Again, we look to technology to help us in those areas as well. We are looking at many things along with DOD that may be helpful in that regard. The explosion of trade, the threat of terrorism in an uncertain world, these are two major concerns that we have to address certainly in the next decade.

Mr. Petrun: Commissioner Kelly, recently it seems like you cannot help but open a newspaper or turn a radio on and hear about e-business and the Internet. What impact do you believe the Internet and e-commerce will have on Customs? Will it lighten your workload, make it more difficult to carry out your mission, or have a neutral impact?

Mr. Kelly: Well, I think it is going to be more challenging for us. I think, again, we see the growth of e-business in this country largely focused on American firms. People are ordering things over the Internet coming from U.S. locations, but we also see it coming from overseas. I think that will increase. So the volume of trade coming in will increase.

We have crimes being committed over the Internet. There's no question about it. We have child pornography. That's one of the things that we are charged with stopping. Virtually all child pornography comes in over the Internet from overseas.

There are intellectual property right issues. We have just created a new unit along with the FBI -- they are co-located with us in our headquarters -- to address IPR violations, particularly those that come about over the Internet.

There is fraud that is committed in cyberspace. We have a cyber-crime smuggling unit that we have established located not too far from where we are now. So it is going to increase the volume of trade coming in, but it is also going to put pressures on our investigators.

Again, Congress is particularly concerned about the increase in child pornography that we see coming in. We also hope to get some additional resources to address that. IPR violations, I think we have just scratched the surface there. Obviously, music is the big area that industry and Customs are concerned about. So it is going to make our life more complex, more challenges, but we are going to be up for the task.

Mr. Petrun: How do you balance these management challenges? As I hear you describe this I can't help but think you must be weighing the need for openness and free access that we would like about the United States versus the need to control, to restrict the people we don't want to move through our society. How does that play out in terms of a management challenge?

Mr. Kelly: Well, it is difficult. It is a balance that we have to affect no question about it. We can't stop everybody coming into the United States and talk to them. We certainly can't examine every commodity that comes in. We need information and we need intelligence to do that. Those are two different things. Information is not intelligence. But we need to work closely in the case of terrorist threats with our intelligence-gathering agencies.

We need more information as to what is coming in. That is where our ACE system comes in, our new automated system. We have to be sensitive to the issues and how we interact with people coming into the United States. Yes, we want to protect America from drugs. We have seen an increase in the internal carrying of drugs, people actually swallowing drugs and bringing them in in their person and also on their person.

(Dataset content):
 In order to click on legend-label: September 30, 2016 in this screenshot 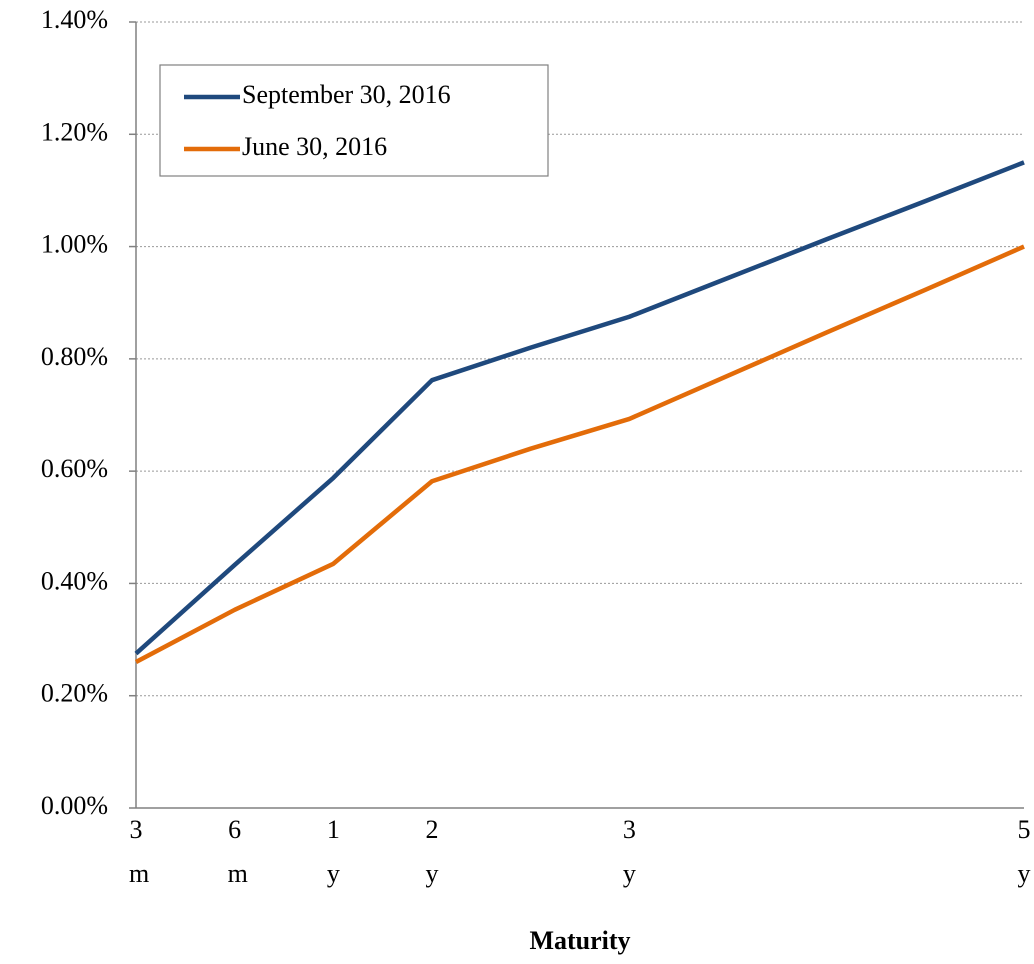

(Required work):
A: In the interview, which agency has joined Customs in a new unit that addresses IPR violations?
B: Transcribe the interview's wording starting with "We have crimes" and going on through "on our investigators.".
Work only from the interview, not from the listing.

(Exercise results):
A: The FBI.

B:
We have crimes being committed over the Internet. There's no question about it. We have child pornography. That's one of the things that we are charged with stopping. Virtually all child pornography comes in over the Internet from overseas.

There are intellectual property right issues. We have just created a new unit along with the FBI -- they are co-located with us in our headquarters -- to address IPR violations, particularly those that come about over the Internet.

There is fraud that is committed in cyberspace. We have a cyber-crime smuggling unit that we have established located not too far from where we are now. So it is going to increase the volume of trade coming in, but it is also going to put pressures on our investigators.